It’s just after one in the morning when the director says it’s time to take down the lights. We’d been set up in a midtown Manhattan office building shooting one of an infinite amount of indie films being produced in the city starring a handful of acting hopefuls. I was in the city to pursue concert production, but helping out the friend of an acquaintance who knew someone who needed someone on her film set was an exciting prospect as a nineteen-year-old. After all, who doesn’t like movies?
I begin packing up the gear. The director - a woman in her thirties - comes up to me to ask if I’m possibly free that weekend. I was. She gave me an address explaining that this time I’d be an extra. Not for her project, but for the project of yet another friend. She said to come wearing a dress.
I didn’t own many dresses. In fact, I owned two. One appropriate for Easter and another appropriate for Christmas. I went with Easter and made my way over to the SoHo neighborhood, flats slapping uncomfortably against the pavement.
What I walk in on is a little bit of a larger production. More cameras, more lights, more people. I text my contact and she comes out to meet me.
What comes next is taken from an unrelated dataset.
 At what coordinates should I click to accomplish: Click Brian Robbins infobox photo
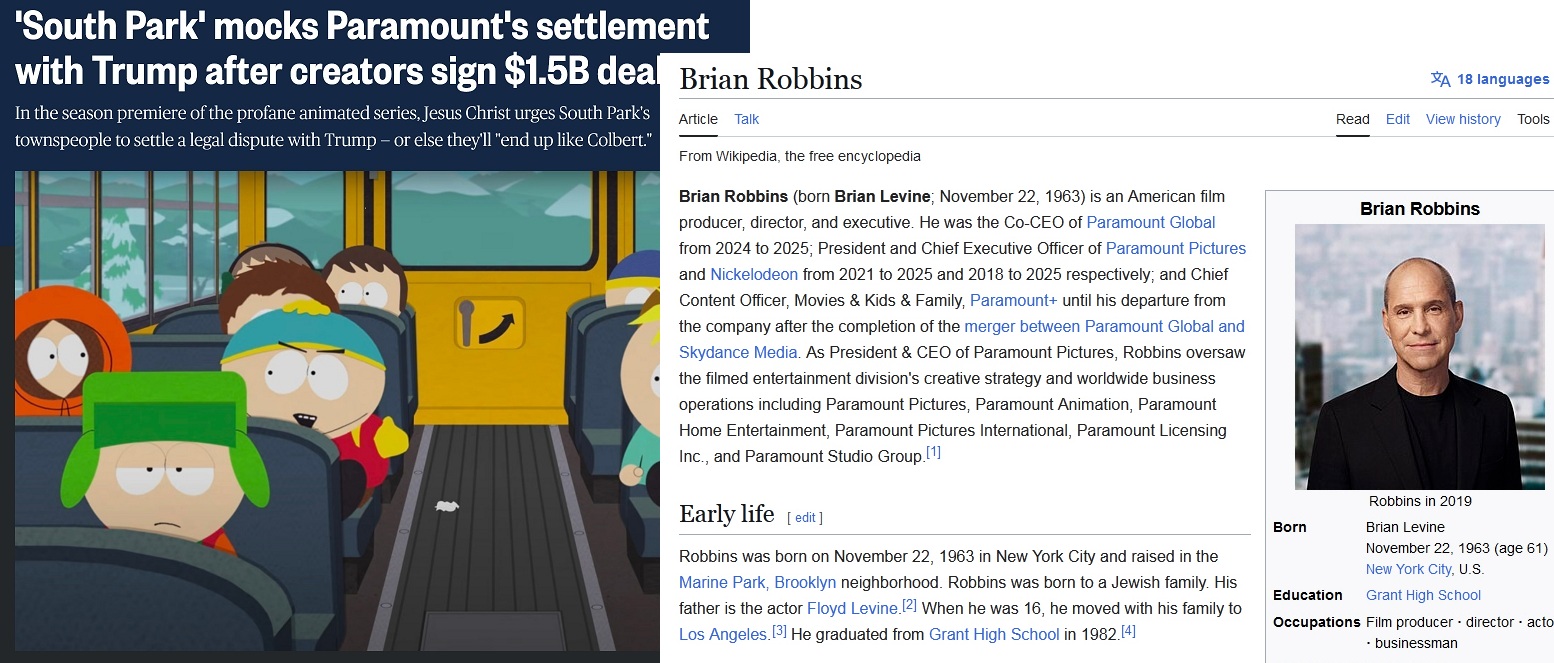[1419, 357]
“Oh honey,” she said upon laying eyes on me. “You needed to leave Jesus at home.” Then dead seriously, “I need you to look like a prostitute.”
That’s when I should have left. But I was a college freshman. I needed to be building bridges, not walking off film sets.
I’m taken to a back room with many other young women in chairs getting ready. I’m handed a new dress. It’s strapless and very short. Upon saying I’m wearing a sports bra, I’m told not to worry. They can “tape my nipples down if it’s a problem.” I’m asked to get rid of my black stockings. I say I’d really like to keep them on. They ask if I’m willing to wear fishnets as a compromise. I say maybe. I’m asked about my shoe size. I say I can’t walk in heels.
“You won’t need to walk,” I’m told. “We can have you sitting.”
I’m then taken by a makeup artist who, with a kind smile, explains she’s going to fix my eyebrows. Up until that point, it never occurred to me that something could be wrong with someone’s eyebrows. She takes out a razor and starts gushing about what an absolute blank canvas I am. She says she knows exactly what my colors are.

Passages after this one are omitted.